This is a subject that fascinates me no end, so, perhaps against my better judgement, I'll weigh in on it.
I think Dennis made precisely the right point:
"I think that aside from the luck factor, you have to be very smart about your business approach. Just doing good work isn't the end all to success.... For most of us, doing the work is the easy part, it is the marketing and business side that is less than inspiring."
This is the dirty little secret of entrepreneurship: you start out with a vision of what you want to accomplish, then suddenly discover that accomplishing your goal requires a lot of dirty business involving budgeting, marketing, planning, conniving, worrying incessantly about money, and an occasional knife in whatever back needs it. Before long, these things take over and, if you're very lucky, you can retain some semblance of the ideal that started the whole affair. Oscar Wilde said that each man kills the thing he loves. I didn't understand this at all when I first read it, in high school, but, boy, do I understand it now.

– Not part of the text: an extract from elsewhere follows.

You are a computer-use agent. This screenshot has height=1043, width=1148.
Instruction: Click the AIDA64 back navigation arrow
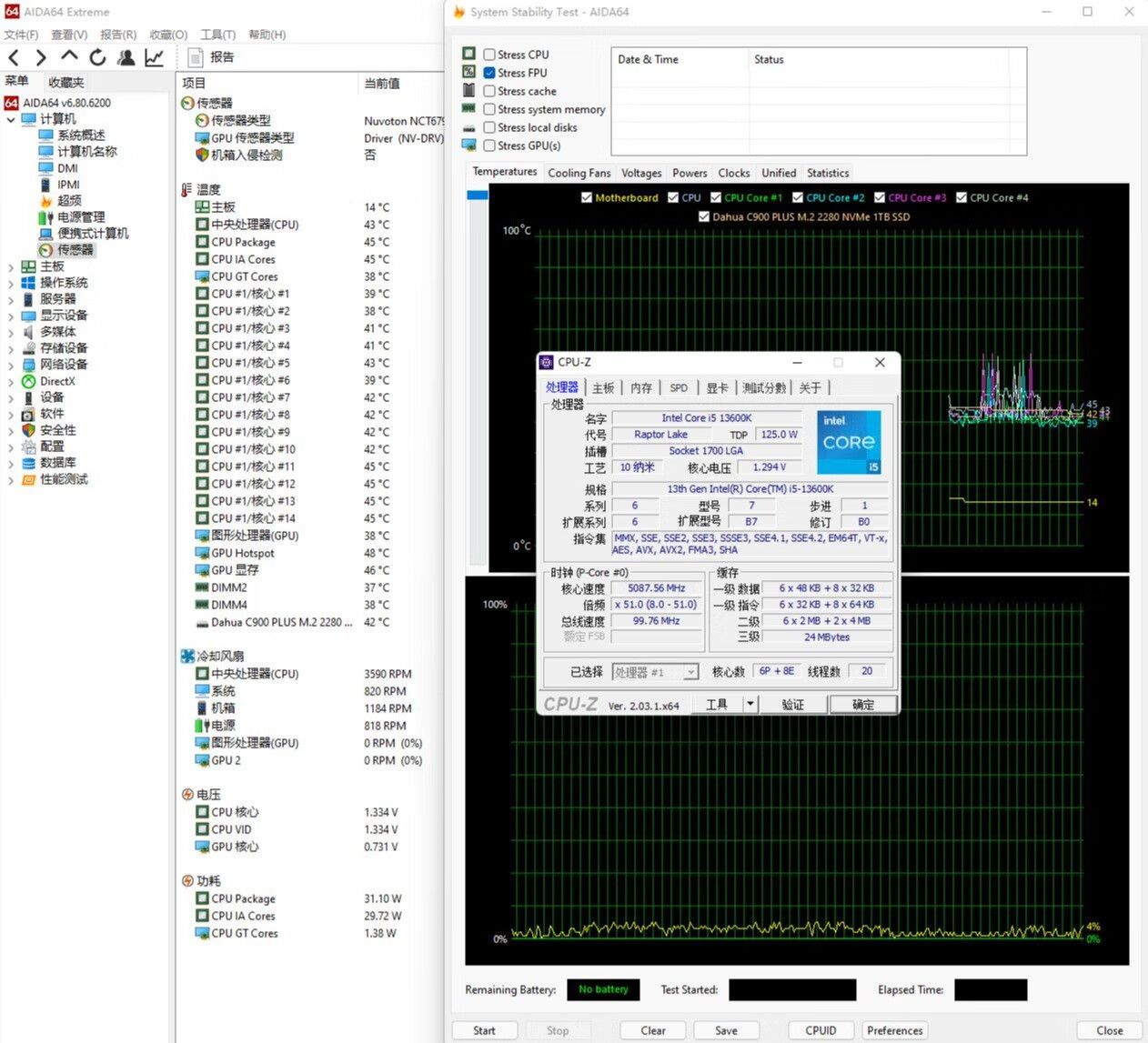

I don't wish to be critical or sharp, but I do detect a fundamental flaw in the reasoning in Bruce's post: it starts with the assumption that doing superlative work should automatically lead to some degree of business success, and if it doesn't, there is something wrong with the world around you. I do wish that life were like this, and in the best of all worlds it would be, but guess which world we live in. Definitely didn't even make runner-up in the best-of-all-worlds competition. The fact is, there is a difference between art and business. If you want a business doing art, you need to find a niche in which (1) the art can flourish, as uncompromised as possible, and (2) you can make a buck with it. Not easy, but that's what has to be done.

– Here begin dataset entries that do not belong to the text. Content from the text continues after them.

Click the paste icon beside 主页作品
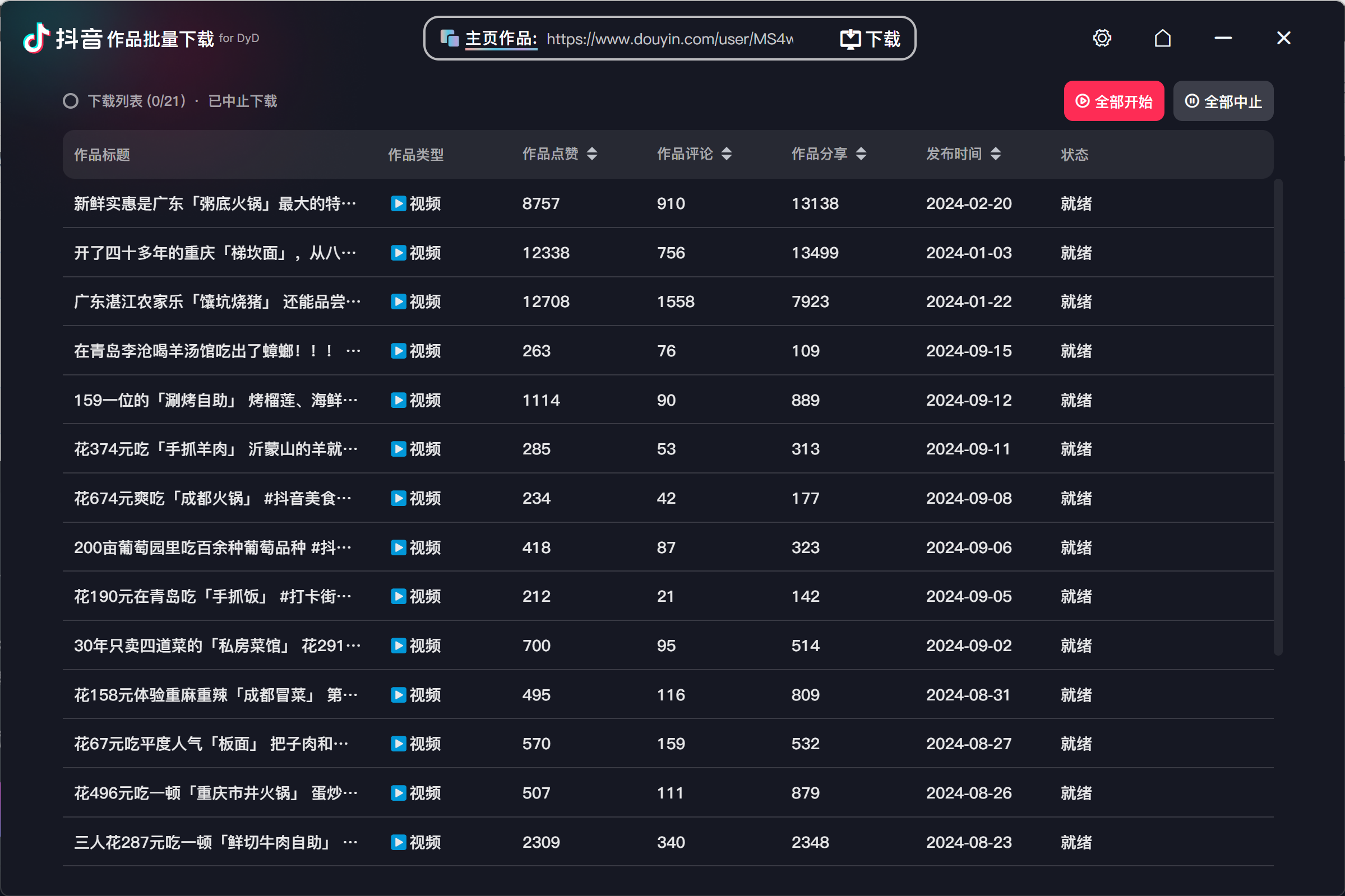Screen dimensions: 1345x896 coord(449,38)
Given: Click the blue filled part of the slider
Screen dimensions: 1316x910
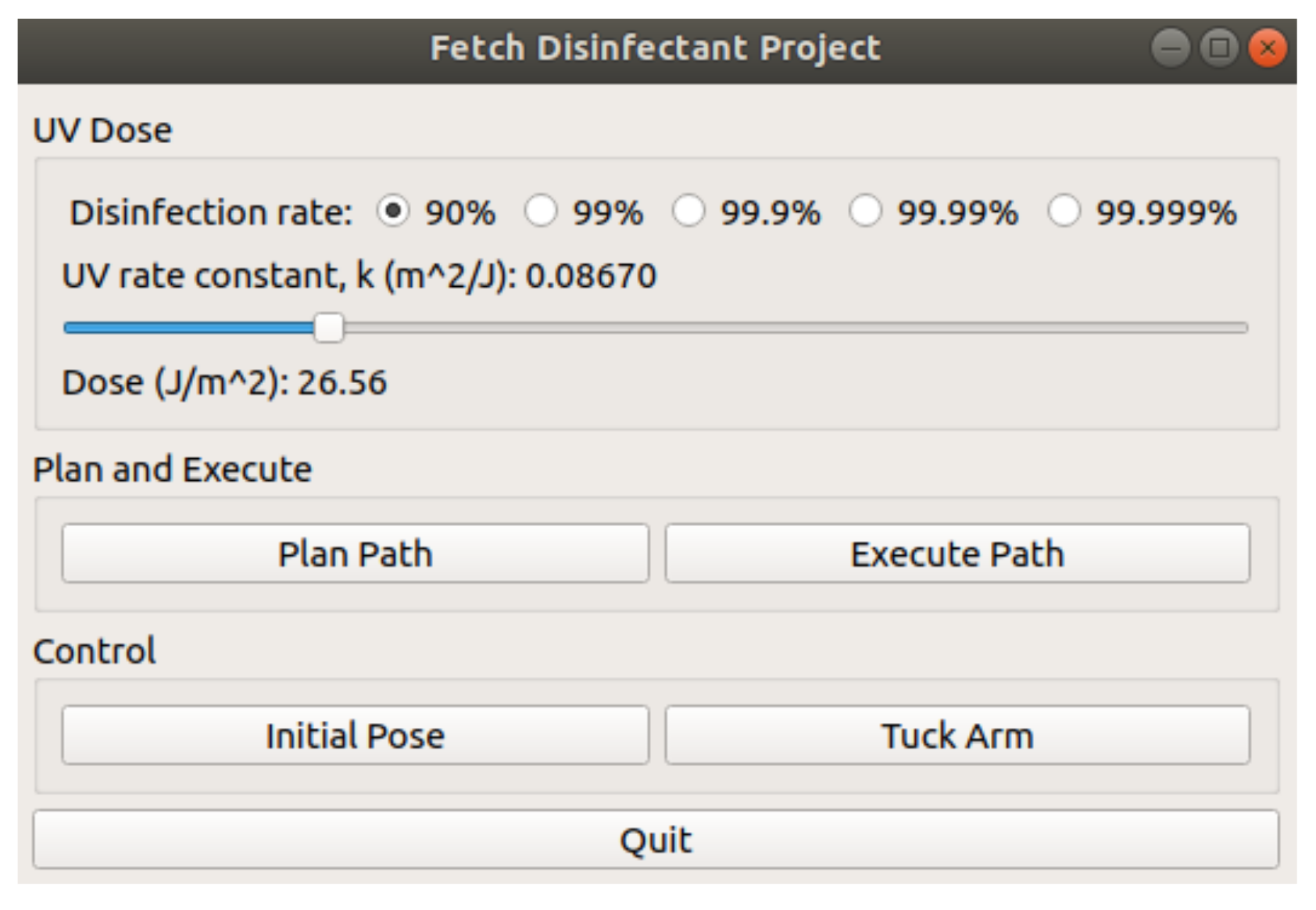Looking at the screenshot, I should (x=188, y=328).
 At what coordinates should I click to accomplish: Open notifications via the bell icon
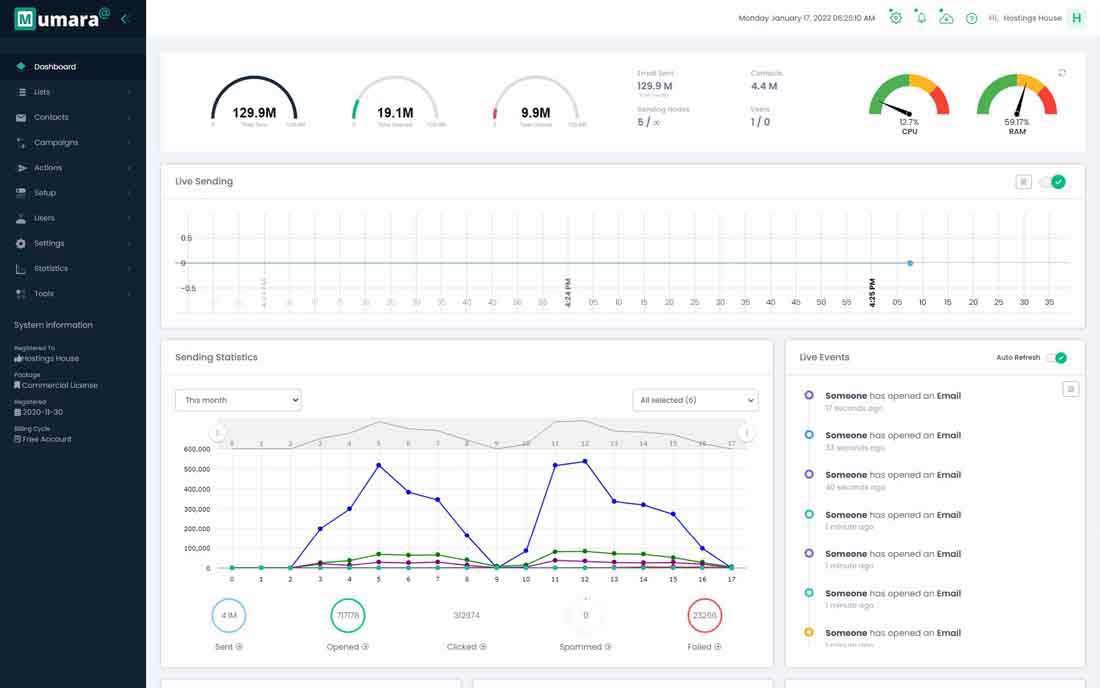click(921, 18)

My older son, Ben, is a perfect example of this. He is trained as a clarinetist, has degrees from Eastman and USC. Studied with Mitchell Lurie at USC. He's maybe one in 100,000. Unfortunately, to get an orchestra job, you need to be one in a million. Not a prayer. So he now does freelance recording and digital audio work, picking up playing gigs on occasion as he gets a chance. Not the world he would have liked, but it works, he makes a living, and enjoys himself. If I can at last return to the KOF frame-building issue, I think that this kind of creative thinking in finding or making a niche is what's needed. In this case, don't know what that niche might be, but, still, that's the issue that must be addressed.